Traumatic Brain Injury Tips for Families
Traumatic Brain Injury brings on anxiety and concern to those suffering from TBI. Whether it is you or a loved one it can be very challenging and difficult to cope with, especially when you do not know what the long term effects or outcome will be. Both the person with the injury and the family often face difficulties they are completely unprepared for.There are however, practical ways of coping with traumatic brain injury--strategies that families can use to support and empower someone they love with this condition. The positive side of TBI is that there are great supports out there in almost every community: TBI websites, TBI organizations and conferences. No one needs to be alone.
Here are some tips that will help you cope with TBI:
Patience is a virtue. Every family with a member who copes with traumatic brain injury will need to be patient, with themselves and the person who suffers the consequences. Recovery from TBI is usually slow, painful and difficult.
Knowledge is power. The more you know about TBI symptoms and the more you understand how it affects a person's behavior, emotions, memory, ability to learn and even their personality is going to help you. Remember, TBI can change a person's personality and when you understand how and why these changes occur, you will be able to better cope.
You're not alone. There are lots of different support groups for people with TBI and their families. Support groups can provide a space to talk about our feelings, our worries, concerns, anxiety, fears and frustration. These emotions are common. It's hard to see someone we love suffer and struggle. TBI can put a strain on family relationships. Support groups let us vent and they help us to understand the process. Try not to do everything yourself. There are many TBI experts--doctors, counselors, psychologists, neuro-psychologists and other professionals who can help you come to terms with the situation and plan for the future.
Good planning and time management go a long way. People with TBI often have difficulties with time management, organizing themselves and basic planning. If the family is disorganized around them, life will become difficult. Using practical tools like a family calendar, personal planning tools and dividing up duties and responsibilities, making sure everyone knows what is expected of them will help the family and the person with TBI.
Communication is key. When a family stops communicating about important issues, problems can set in. Talk about the issues bothering people. Discuss your feelings, your concerns, your worries and your hopes for the future. Let the family member with TBI know that the family is open to talking about the problems they face.

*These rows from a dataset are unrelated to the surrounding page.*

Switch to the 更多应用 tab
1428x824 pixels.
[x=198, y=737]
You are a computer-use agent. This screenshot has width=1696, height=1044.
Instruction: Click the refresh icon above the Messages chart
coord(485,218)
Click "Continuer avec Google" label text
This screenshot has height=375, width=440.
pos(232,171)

Never stop having hope. People with TBI can have a future. People with TBI can still return to work. Some do but some don't. TBI is a manageable condition and you can cope with it. Let the family member know you care and you still believe that even with TBI there is a future.

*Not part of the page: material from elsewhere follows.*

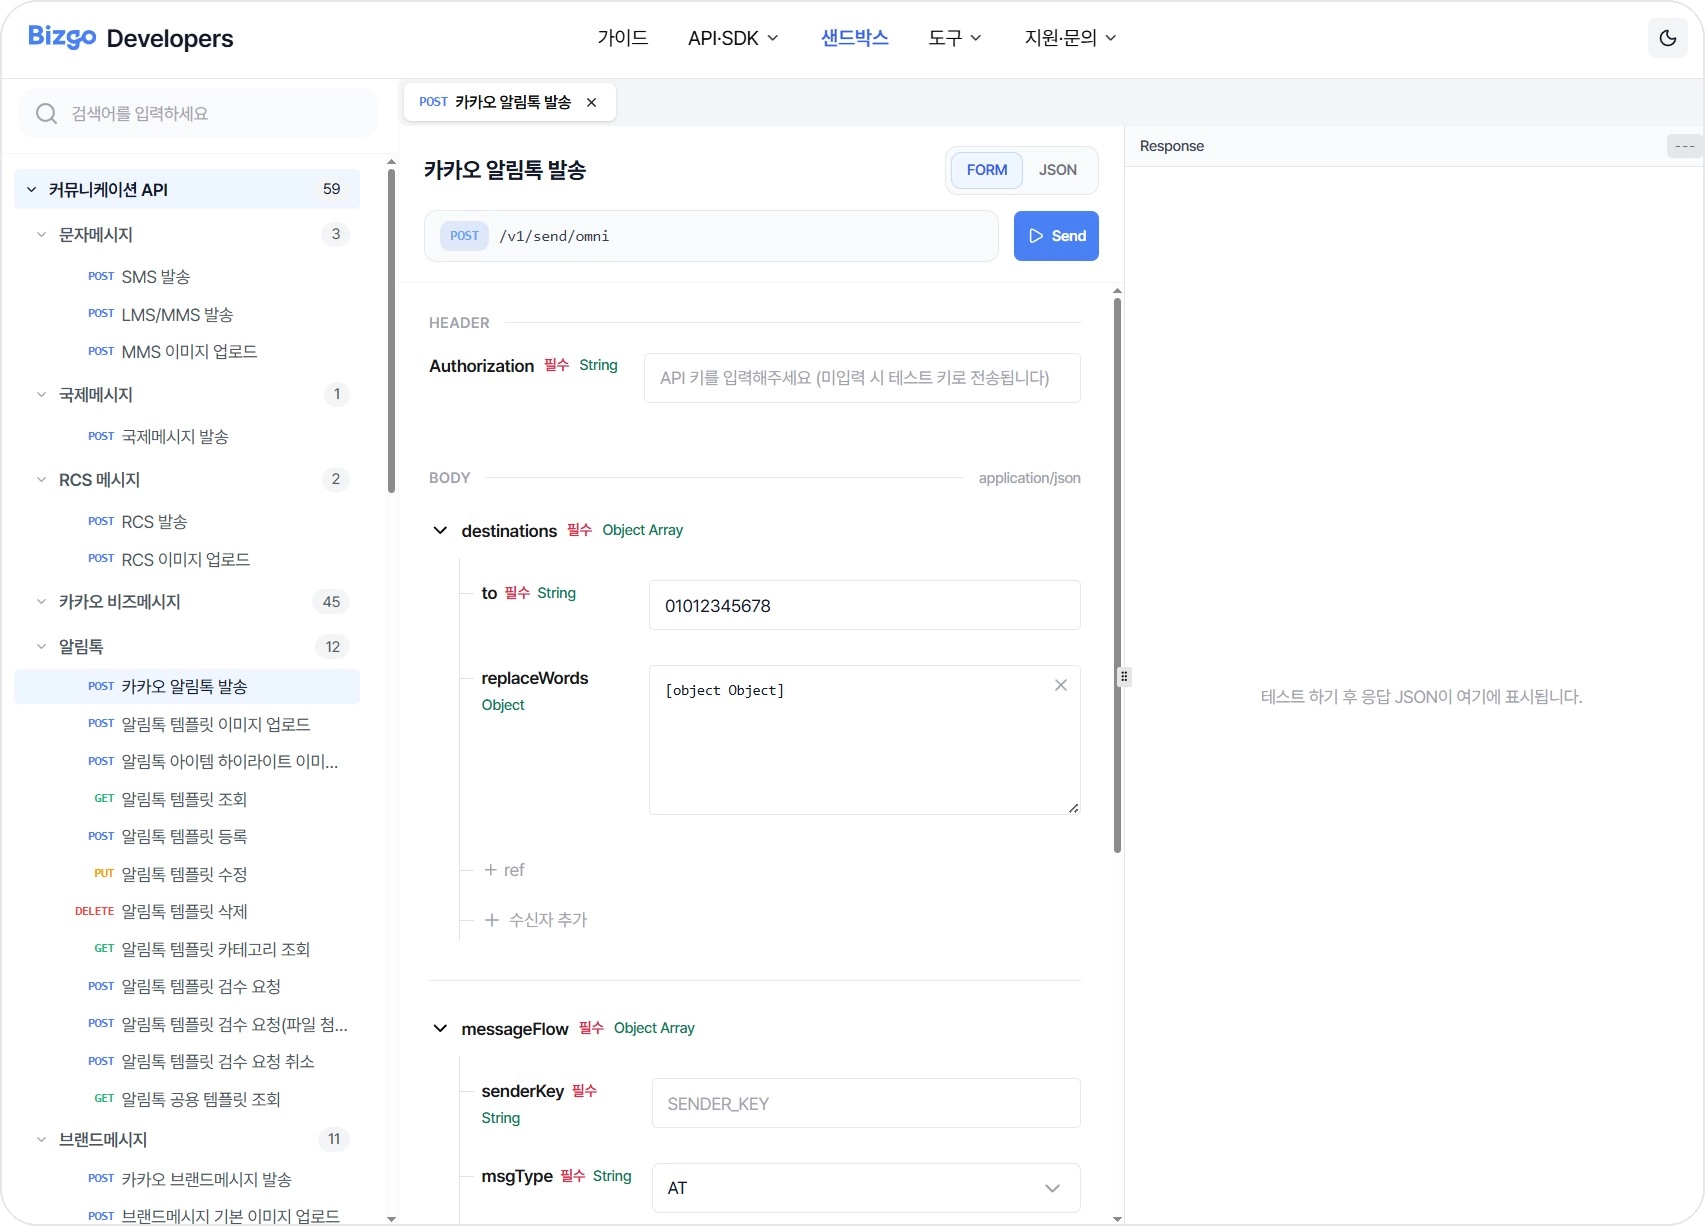This screenshot has width=1705, height=1226.
Task: Open Response panel options via the dotted icon
Action: [1683, 146]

Consider family counseling. Many families find TBI family counseling extremely helpful. It lets people vent their feelings, express concerns, discuss worries, explain fears and frustrations. A person with TBI will likely need counseling in order to help them understand and cope.
Life goes on. Don't let TBI become the family focus. If it does, the family will have trouble coping because other issues and problems will be ignored. The family goes on and continues to love and support each other. The family member with TBI must learn to let others have their troubles and successes, just as they do.
These are just a few traumatic brain injury tips that can help families coping with TBI. There are numerous books, articles and stories available to inspire. Some of these books are written by TBI survivors and/or their families. People coping with TBI can get the support they need through information, community services and the support networks they develop for themselves.
A final note on tips for coping with TBI. Many times we use a strategy but somehow we forget it down the road. So, when you come across a technique, idea or strategy that helps--write it down so that you know success is possible. Each small success leads to bigger success and that leads to a path of hope.